Let $(M,g)$ be a smooth compact Riemannian manifold of dimension at least 3. Does the Hopf-Rinow theorem imply that $(M,g)$ is a complete Riemannian manifold? I.e. is a compact Riemannian manifold always complete?
If so, then can we conclude from the Cartan-Hadamard theorem that if $(M,g)$ is a compact and simply connected Riemannian manifold, then it must have positive sectional curvature?
If so, this seems to contradict the answer to this question, which says that any Riemannian manifold of dimension at least 3 admits a complete Ricci negative metric.
Where is the error in my reasoning?
What is an example of a sphere with negative sectional or Ricci curvature?
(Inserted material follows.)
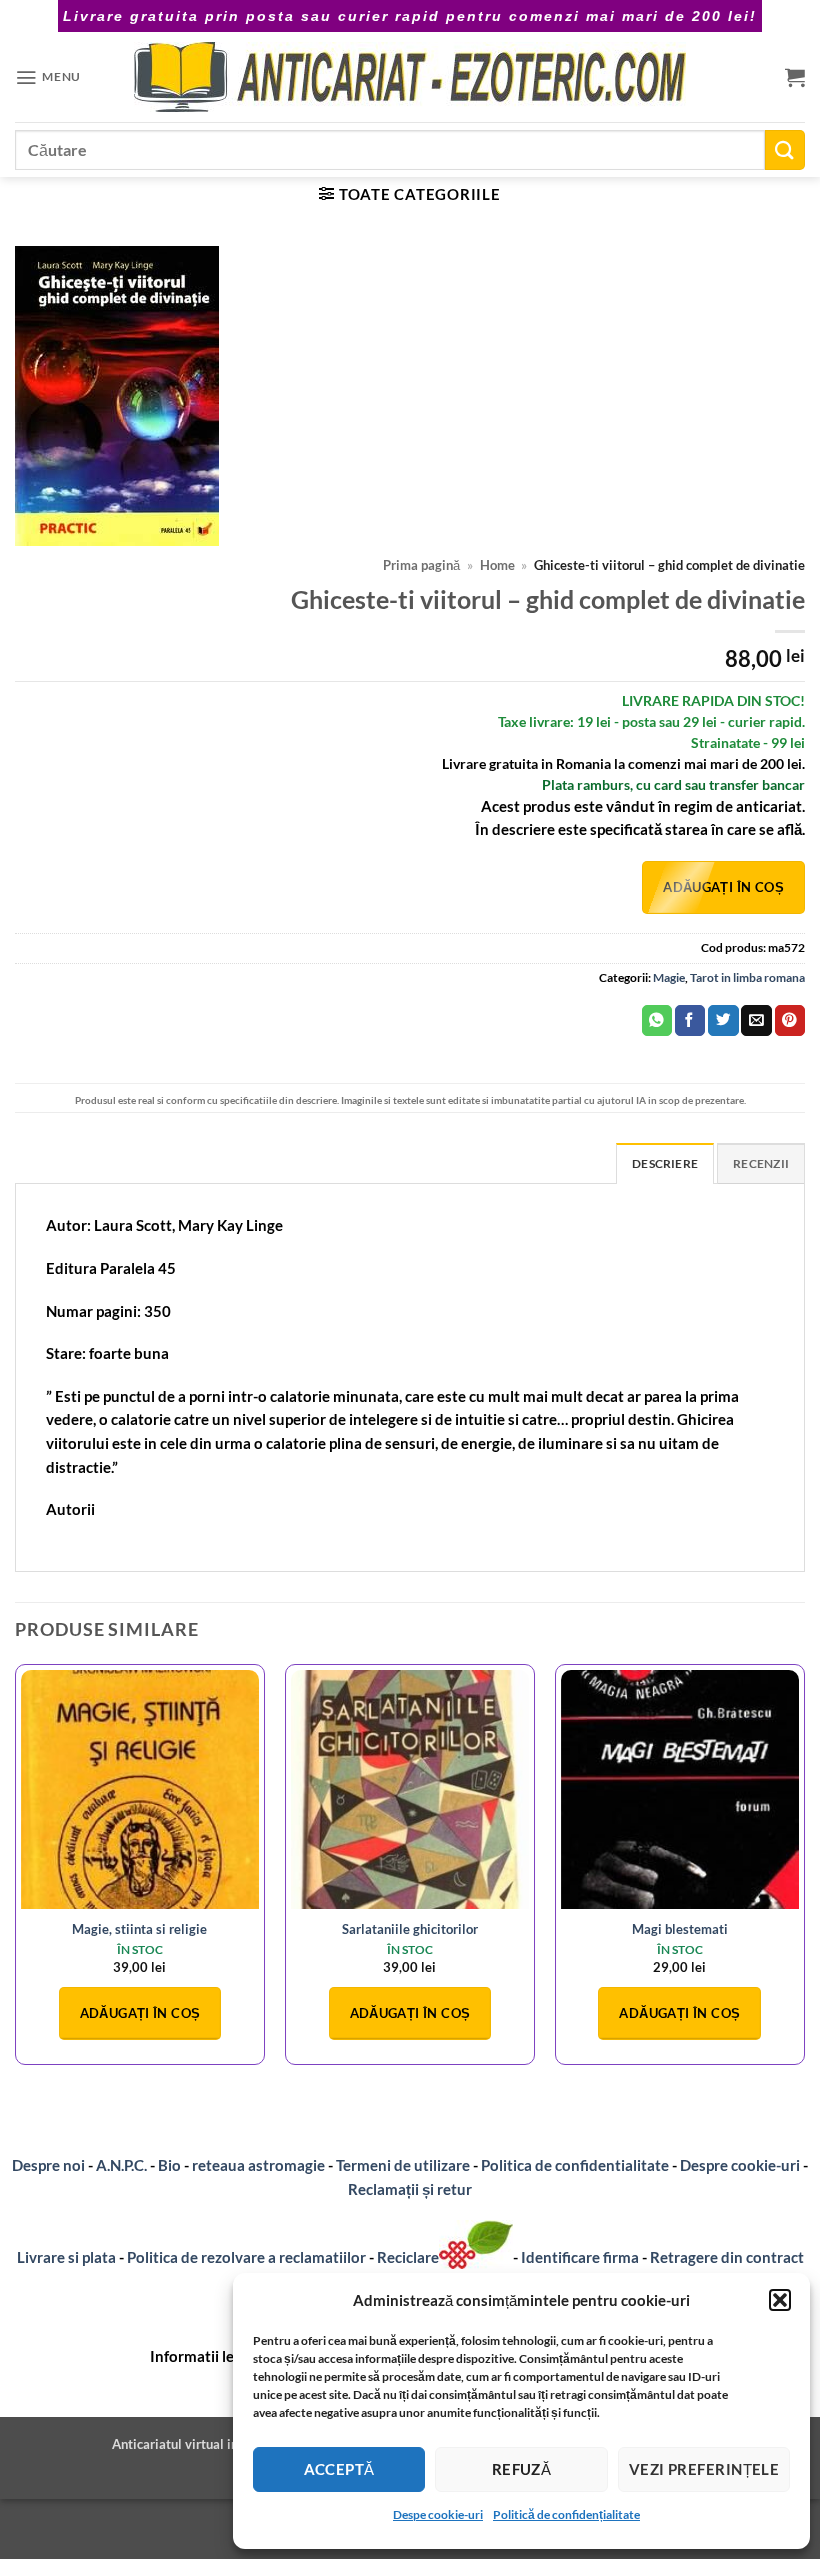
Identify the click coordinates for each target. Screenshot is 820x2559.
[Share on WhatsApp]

The Hopf-Rinow Theorem states that if $(M, g)$ is a Riemannian manifold such that the closed and bounded subsets are compact, then $(M, g)$ is complete. If $M$ is compact, then every closed subset is compact, so $(M, g)$ is complete.
The Cartan-Hadamard Theorem states that if $(M, g)$ is a Riemannian manifold with non-positive sectional curvature, then its universal cover is diffeomorphic to $\mathbb{R}^n$. If $M$ is compact and simply connected, then it is its own universal cover which is not diffeomorphic to $\mathbb{R}^n$, so $M$ cannot admit a Riemannian metric with non-positive sectional curvature. However, that does not imply that $M$ must admit a metric of positive sectional curvature. For example, the $K3$ surface is a compact, simply connected four-manifold which cannot admit a metric with positive sectional curvature (it can't even admit a metric with positive scalar curvature). All we can deduce from the Cartan-Hadamard Theorem is that for any metric on a compact, simply connected manifold $M$, there is a point $p \in M$ and a two-plane $\Pi \in \operatorname{Gr}_2(T_pM)$ such that $K(\Pi) > 0$.
A sphere can't have negative sectional curvature, otherwise it would have universal cover $\mathbb{R}^n$ by Cartan-Hadamard.